## Exercise prompt
Edit the lines from the one containing "Task: Open the Niigata team crest" down to the one containing "Action: pos(155,112)" so that "Instruction" becomes "Command". Return only those lines, keeping everything else unchanged.

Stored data
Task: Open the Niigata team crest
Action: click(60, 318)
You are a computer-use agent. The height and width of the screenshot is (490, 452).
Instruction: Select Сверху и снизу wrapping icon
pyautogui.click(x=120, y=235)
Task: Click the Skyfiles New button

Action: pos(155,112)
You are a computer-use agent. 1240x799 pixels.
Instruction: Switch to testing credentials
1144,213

==

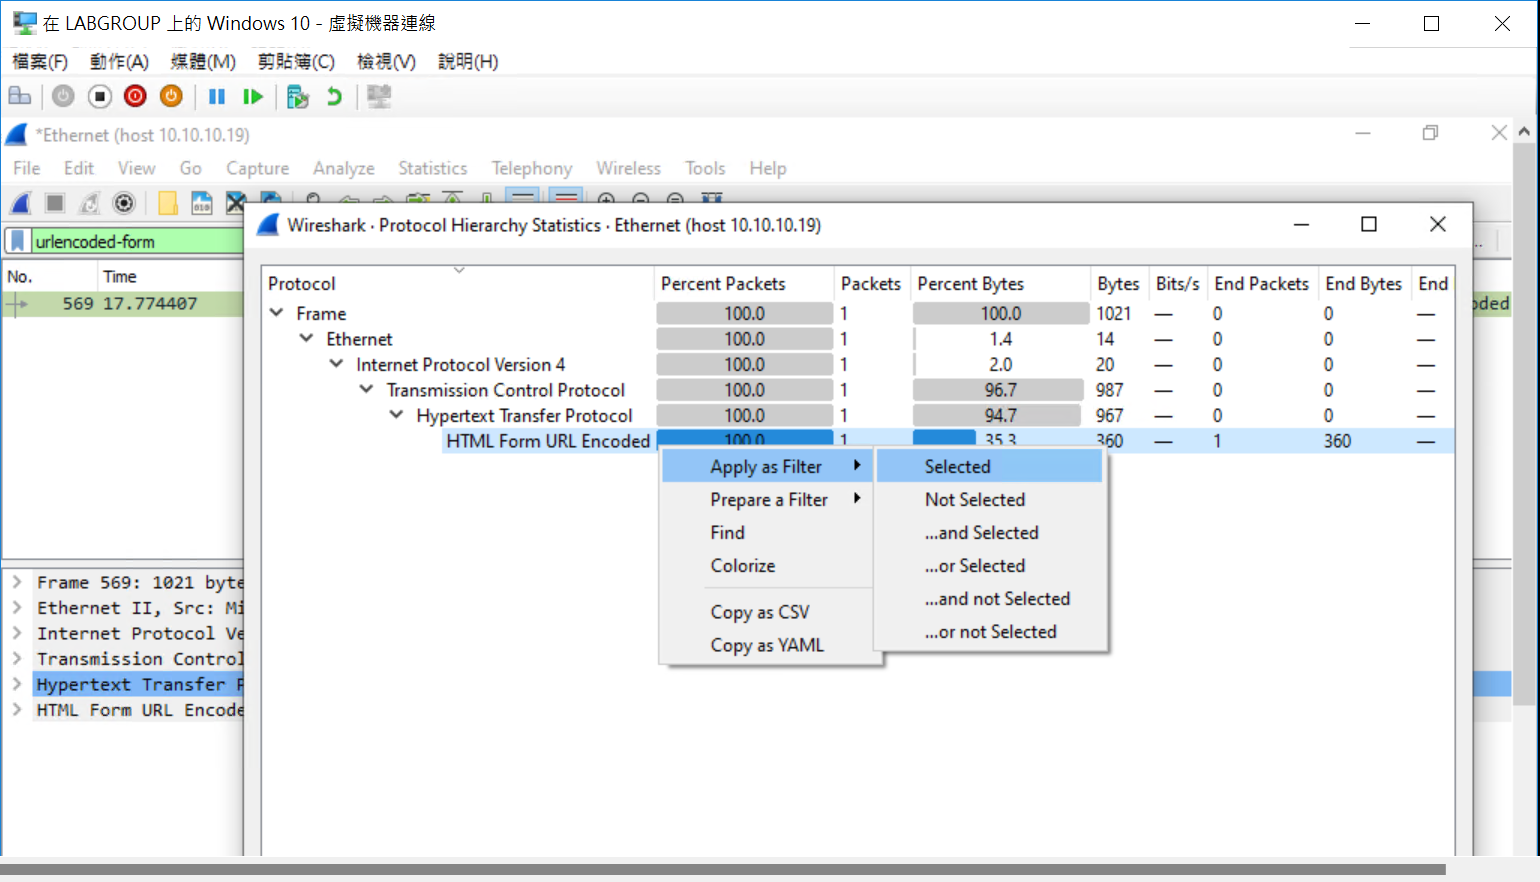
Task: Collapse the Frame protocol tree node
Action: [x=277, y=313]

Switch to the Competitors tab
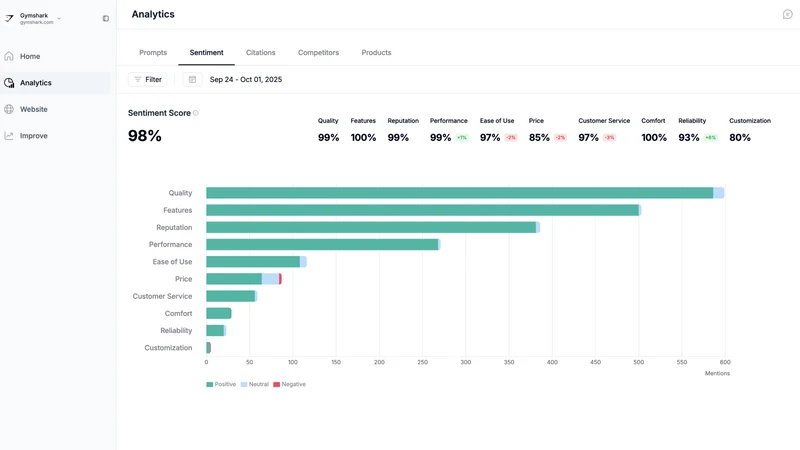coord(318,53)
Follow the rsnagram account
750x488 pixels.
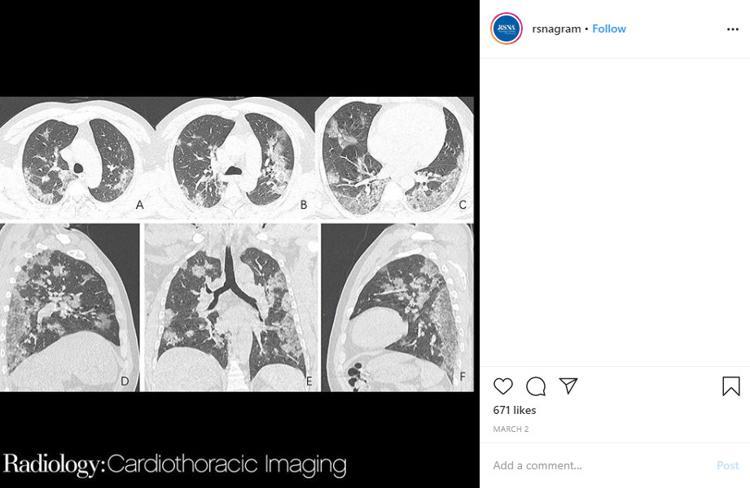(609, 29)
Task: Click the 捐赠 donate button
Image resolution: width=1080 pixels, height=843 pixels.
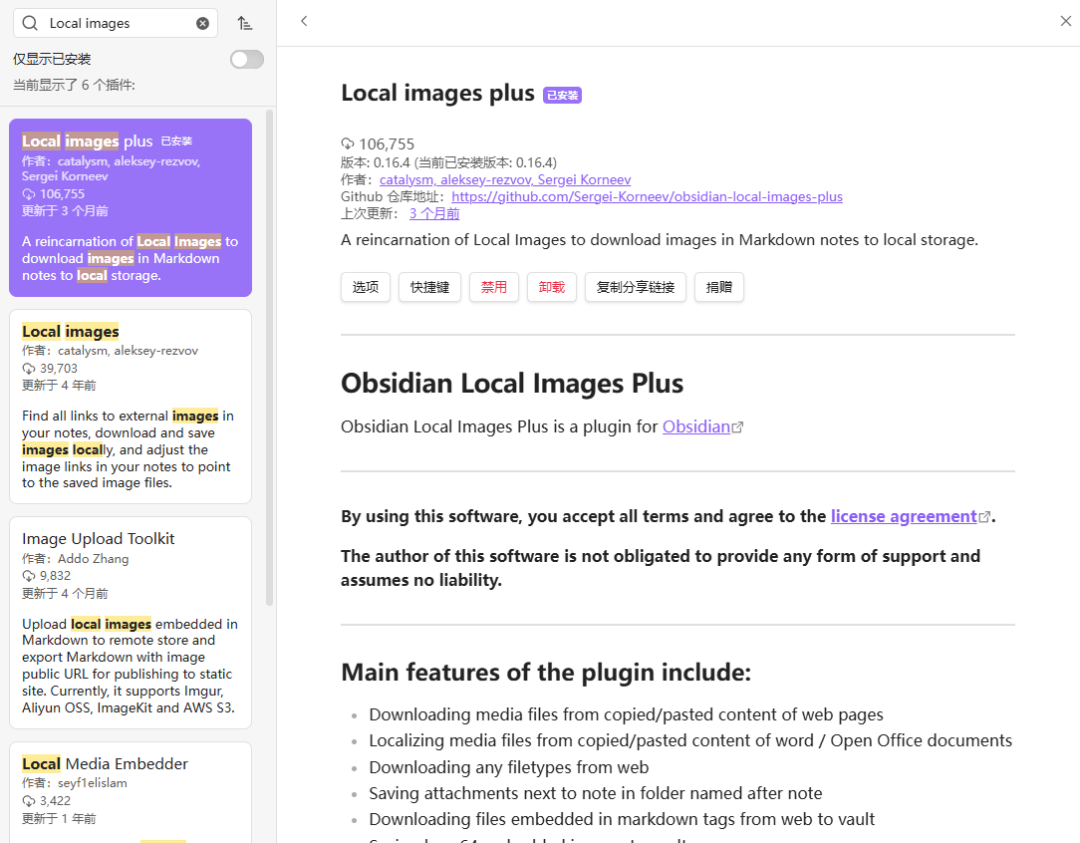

## Solution to this problem
Task: Open the Niigata team crest
Action: click(60, 318)
You are a computer-use agent. The height and width of the screenshot is (490, 452).
Command: Select Сверху и снизу wrapping icon
pyautogui.click(x=120, y=235)
Task: Click the Skyfiles New button

Action: pos(155,112)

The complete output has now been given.